18.5.22

Mark, Najat, Ibrahim et tous les autres

 



Voilà le peuple a voté.

Enfin presque … je ne m’étendrai pas sur les incorrigibles qui sont restés chez eux prostrés inutilement dans leur amertume et leur fatalisme. Je parlerai plutôt du renouveau qui se profile enfin. Ce changement est timide dans certaines régions toujours minées par leurs peurs confessionnelles, mais il est  plus net dans d’autres districts qui ont courageusement saisi l’opportunité laïque, moderne et prometteuse qui se présentait à eux.


Regardez cette belle Montagne (Aley-Chouf), berceau de la naissance du Liban et de  son âge d’or puis symbole douloureux de sa désunion, c’est là où l’opposition laïque et moderne semble avoir remporté sa plus nette victoire. Et y voir des universitaires modernes qui mettent le Liban devant leurs confessions, rentrer au parlement  me remplit d’émotion et de joie. Avec deux femmes brillantes en plus, et un homme si convaincant comme Mark Daou qui a ébranlé le règne féodal, ce sont les visages tolérants et humains dont on rêve depuis toujours qui rentrent enfin au parlement. Et quand Beyrouth de ses deux flancs élit quatre députés laïcs dont deux femmes, c’est aussi beaucoup de fierté qui m’envahit.


Tous ces nouveaux députés élus parce qu’ils se réclament de la révolution du 17 octobre représentent un nouvel espoir immense. Ils auront la responsabilité de former un bloc uni et qui ne trahit pas ses convictions: la construction d’une république laïque, l’égalité entre hommes et femmes, la fraternité entre tous les Libanais, le combat contre la corruption et le refus de la compromission avec les partis traditionnels au pouvoir et les puissances étrangères. Être un faiseur de roi exigeant et pro-actif plutôt que se compromettre et s’étioler, tel est leur défi. 

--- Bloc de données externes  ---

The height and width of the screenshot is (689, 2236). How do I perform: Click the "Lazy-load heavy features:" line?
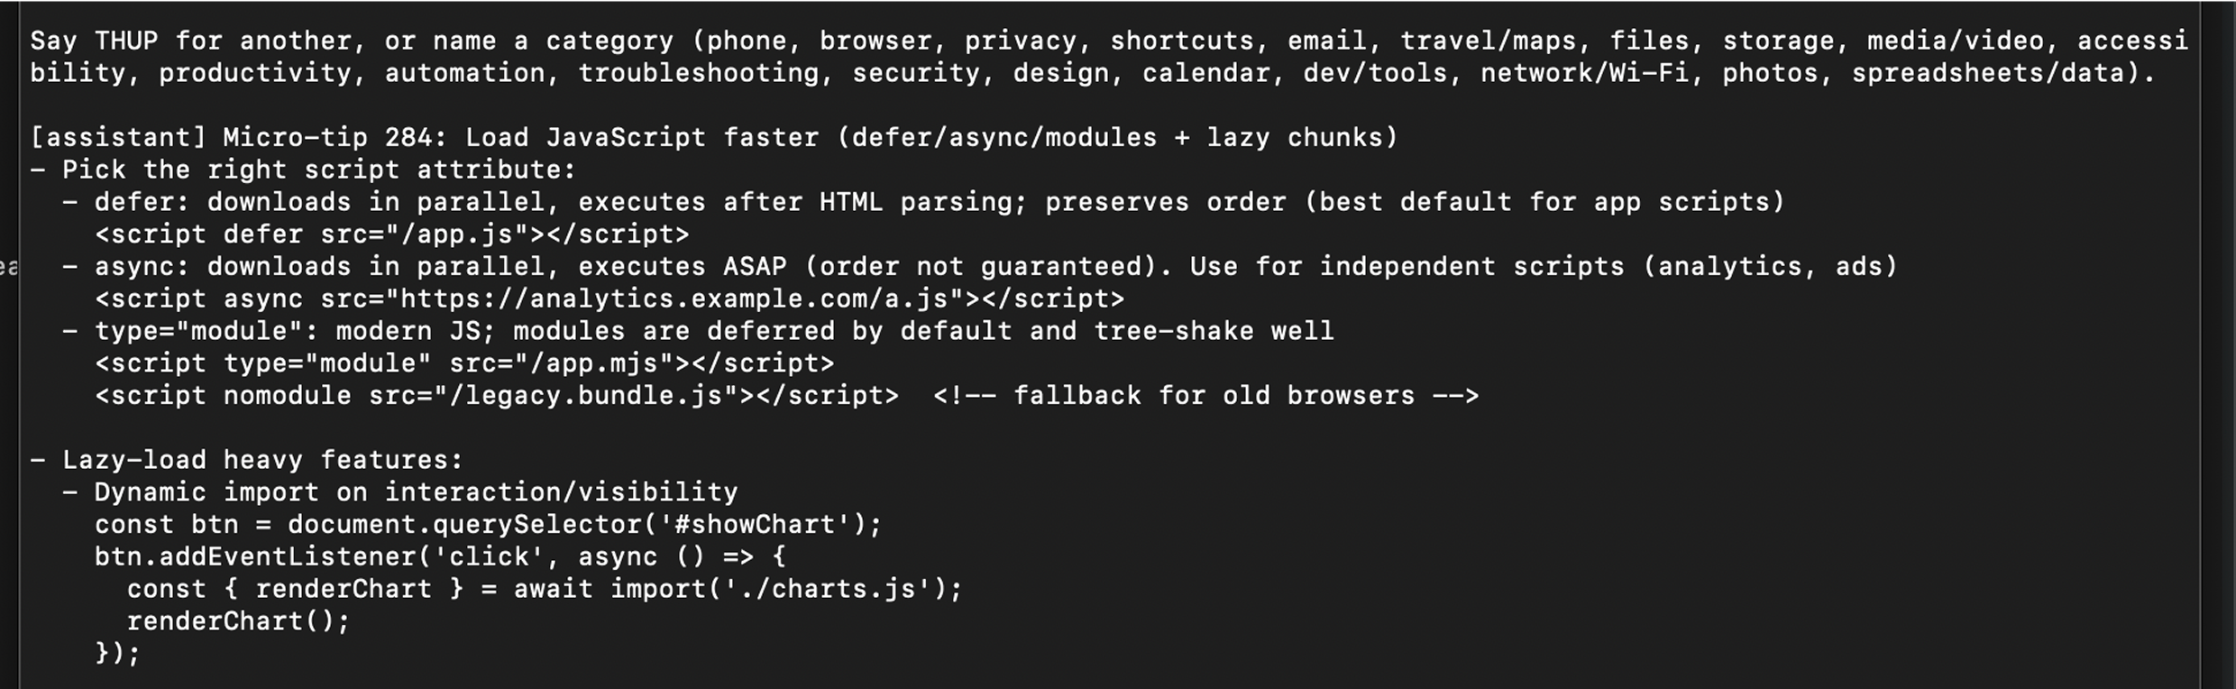tap(261, 460)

Souhaitons leur courage force et détermination. Prions aussi pour leur sécurité, on sait les dangers qu’ils courent pour nous. Le plus grand des combats commence maintenant. Celui de construire un nouveau Liban. 

11.5.22

Élire un Nouveau Liban

 C’est le jour des élections à New York. À 6h30, je me présente avec mon certificat de délégué fait par Marc Daou, le candidat courageux de Aley qui, avec Najat Saliba dans le Chouf, ose défier l’ordre féodal de la Montagne avec un beau programme moderne, social et environnemental.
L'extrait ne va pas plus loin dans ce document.